====== Information shown
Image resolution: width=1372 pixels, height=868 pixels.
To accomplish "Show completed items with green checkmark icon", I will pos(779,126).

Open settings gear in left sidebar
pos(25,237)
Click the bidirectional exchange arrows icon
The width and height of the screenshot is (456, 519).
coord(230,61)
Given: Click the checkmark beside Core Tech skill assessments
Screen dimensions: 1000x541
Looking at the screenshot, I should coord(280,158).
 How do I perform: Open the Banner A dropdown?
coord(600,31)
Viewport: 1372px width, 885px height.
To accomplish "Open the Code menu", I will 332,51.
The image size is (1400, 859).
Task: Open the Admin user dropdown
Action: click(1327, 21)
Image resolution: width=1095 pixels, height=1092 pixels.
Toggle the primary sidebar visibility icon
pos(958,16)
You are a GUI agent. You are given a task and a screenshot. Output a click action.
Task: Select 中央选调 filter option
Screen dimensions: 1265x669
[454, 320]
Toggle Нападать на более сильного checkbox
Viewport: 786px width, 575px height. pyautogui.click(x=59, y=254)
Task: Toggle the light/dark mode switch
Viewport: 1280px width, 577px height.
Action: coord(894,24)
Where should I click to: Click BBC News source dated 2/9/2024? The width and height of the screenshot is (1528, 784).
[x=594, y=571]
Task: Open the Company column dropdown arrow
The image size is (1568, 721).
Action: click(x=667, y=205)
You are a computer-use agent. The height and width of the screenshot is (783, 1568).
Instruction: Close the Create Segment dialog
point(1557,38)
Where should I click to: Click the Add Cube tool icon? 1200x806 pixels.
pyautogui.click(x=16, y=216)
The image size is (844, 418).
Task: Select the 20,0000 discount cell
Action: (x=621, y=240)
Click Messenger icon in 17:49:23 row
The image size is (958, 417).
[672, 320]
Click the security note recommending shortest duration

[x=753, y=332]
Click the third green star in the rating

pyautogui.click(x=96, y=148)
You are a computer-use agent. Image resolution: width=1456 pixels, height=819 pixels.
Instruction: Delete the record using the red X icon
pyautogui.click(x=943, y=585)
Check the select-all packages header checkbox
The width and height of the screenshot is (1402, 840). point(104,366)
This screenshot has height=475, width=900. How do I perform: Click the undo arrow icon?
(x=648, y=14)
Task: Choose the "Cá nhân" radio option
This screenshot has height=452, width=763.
============
Task prompt — Can you copy every one of the lines above, word for word and in the same order?

Answer below —
Image resolution: width=1372 pixels, height=868 pixels.
To accomplish "Show completed items with green checkmark icon", I will pos(779,126).

Open settings gear in left sidebar
pos(25,237)
Click the bidirectional exchange arrows icon
The width and height of the screenshot is (456, 519).
coord(230,61)
Given: Click the checkmark beside Core Tech skill assessments
Screen dimensions: 1000x541
Looking at the screenshot, I should coord(280,158).
 How do I perform: Open the Banner A dropdown?
coord(600,31)
Viewport: 1372px width, 885px height.
To accomplish "Open the Code menu", I will 332,51.
The image size is (1400, 859).
Task: Open the Admin user dropdown
Action: click(1327, 21)
Image resolution: width=1095 pixels, height=1092 pixels.
Toggle the primary sidebar visibility icon
pos(958,16)
You are a GUI agent. You are given a task and a screenshot. Output a click action.
Task: Select 中央选调 filter option
Screen dimensions: 1265x669
[454, 320]
Toggle Нападать на более сильного checkbox
Viewport: 786px width, 575px height. pyautogui.click(x=59, y=254)
Task: Toggle the light/dark mode switch
Viewport: 1280px width, 577px height.
Action: coord(894,24)
Where should I click to: Click BBC News source dated 2/9/2024? The width and height of the screenshot is (1528, 784).
[x=594, y=571]
Task: Open the Company column dropdown arrow
The image size is (1568, 721).
Action: click(x=667, y=205)
You are a computer-use agent. The height and width of the screenshot is (783, 1568).
Instruction: Close the Create Segment dialog
point(1557,38)
Where should I click to: Click the Add Cube tool icon? 1200x806 pixels.
pyautogui.click(x=16, y=216)
The image size is (844, 418).
Task: Select the 20,0000 discount cell
Action: (x=621, y=240)
Click Messenger icon in 17:49:23 row
The image size is (958, 417).
[672, 320]
Click the security note recommending shortest duration

[x=753, y=332]
Click the third green star in the rating

pyautogui.click(x=96, y=148)
You are a computer-use agent. Image resolution: width=1456 pixels, height=819 pixels.
Instruction: Delete the record using the red X icon
pyautogui.click(x=943, y=585)
Check the select-all packages header checkbox
The width and height of the screenshot is (1402, 840). point(104,366)
This screenshot has height=475, width=900. How do I perform: Click the undo arrow icon?
(x=648, y=14)
Task: Choose the "Cá nhân" radio option
This screenshot has height=452, width=763.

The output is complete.